● **AVAILABLE DATA**

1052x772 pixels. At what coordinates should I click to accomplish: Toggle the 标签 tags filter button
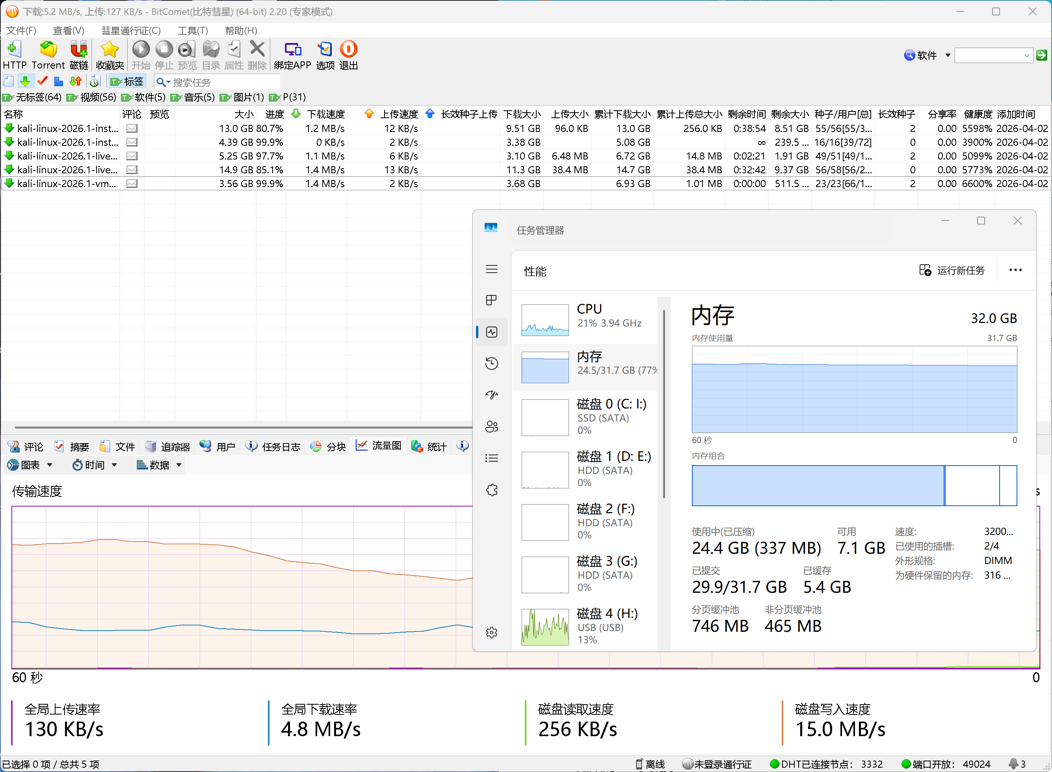click(x=127, y=82)
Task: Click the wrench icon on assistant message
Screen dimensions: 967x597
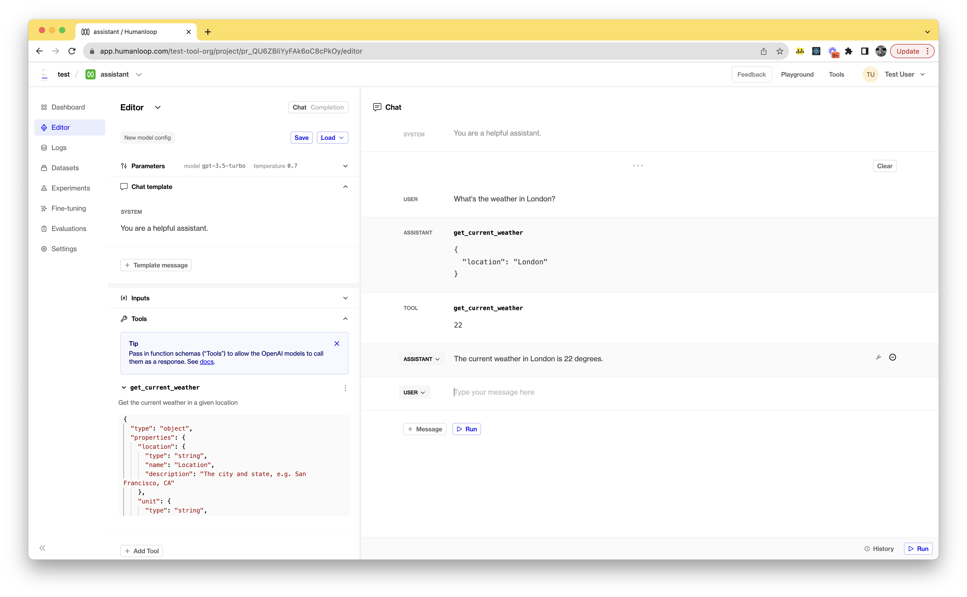Action: tap(878, 357)
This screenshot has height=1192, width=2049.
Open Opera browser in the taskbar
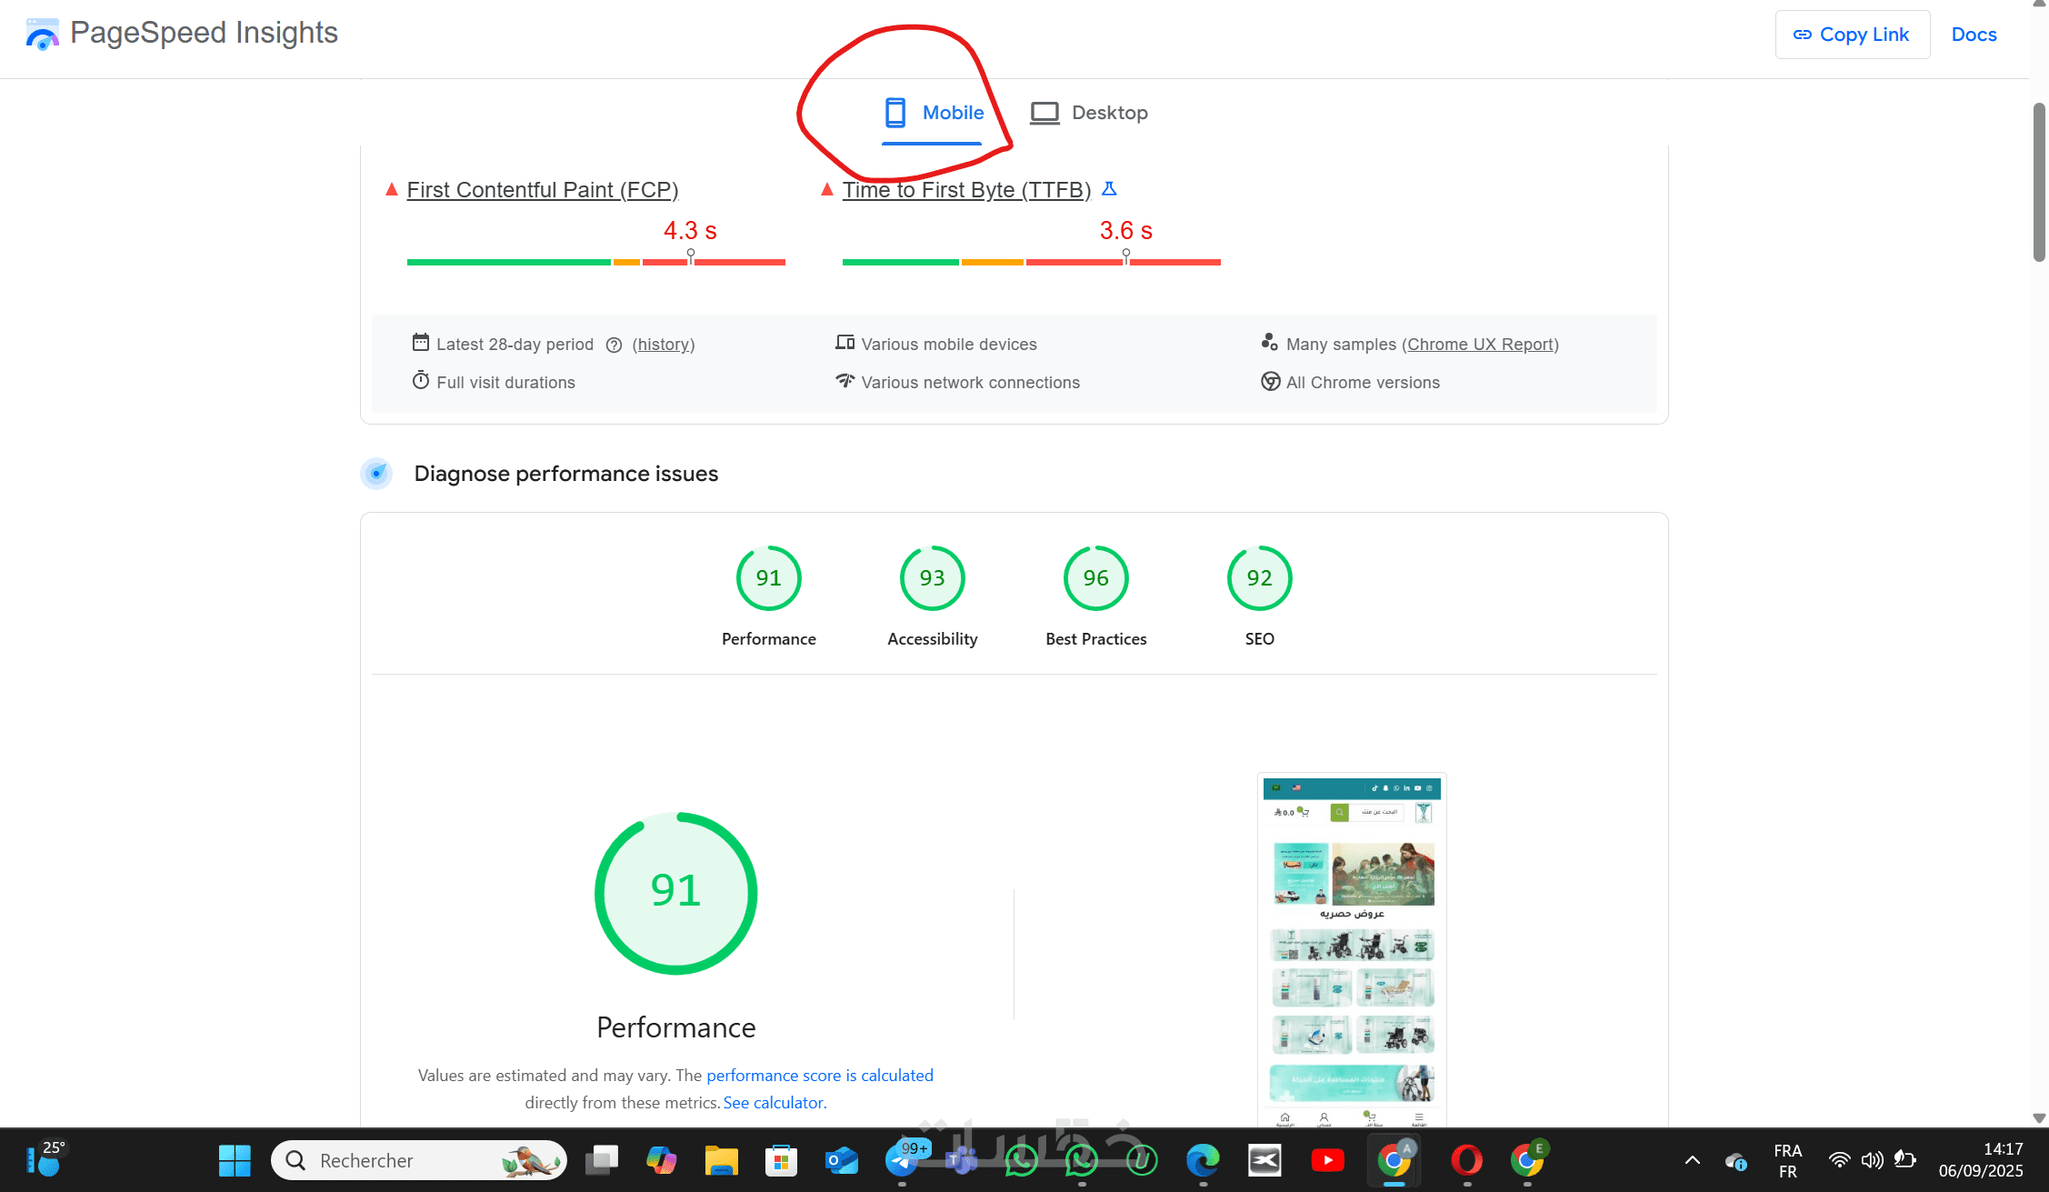click(x=1466, y=1160)
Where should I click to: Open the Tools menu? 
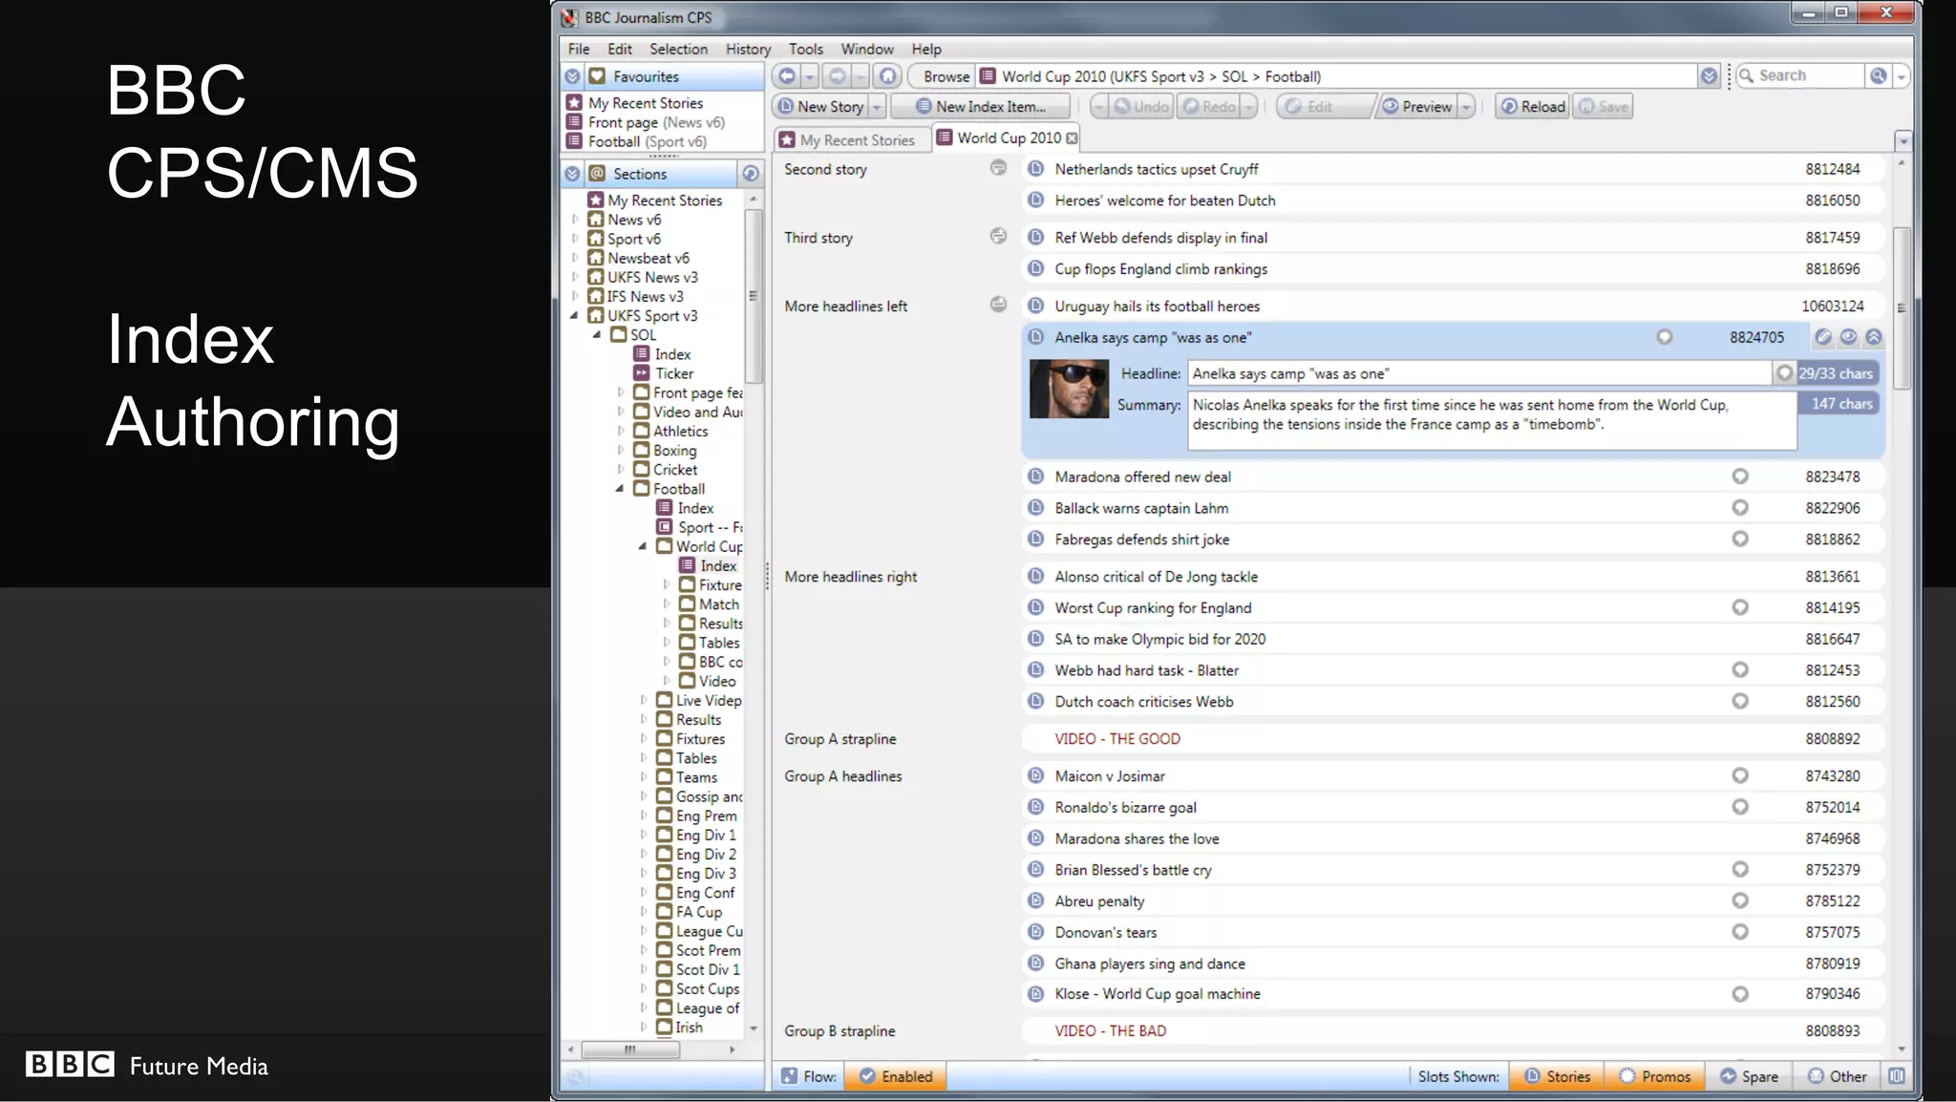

● **WHAT IS EXPECTED**
A faithful copy of all the entries is required, pictures excluded.

● **REPLY**
1052x772 pixels. At what coordinates should I click to accomplish: Toggle the 标签 tags filter button
click(x=127, y=82)
Task: Click the wrench icon on assistant message
Screen dimensions: 967x597
Action: tap(878, 357)
This screenshot has height=1192, width=2049.
Open Opera browser in the taskbar
click(x=1466, y=1160)
Where should I click to: Open the Tools menu? 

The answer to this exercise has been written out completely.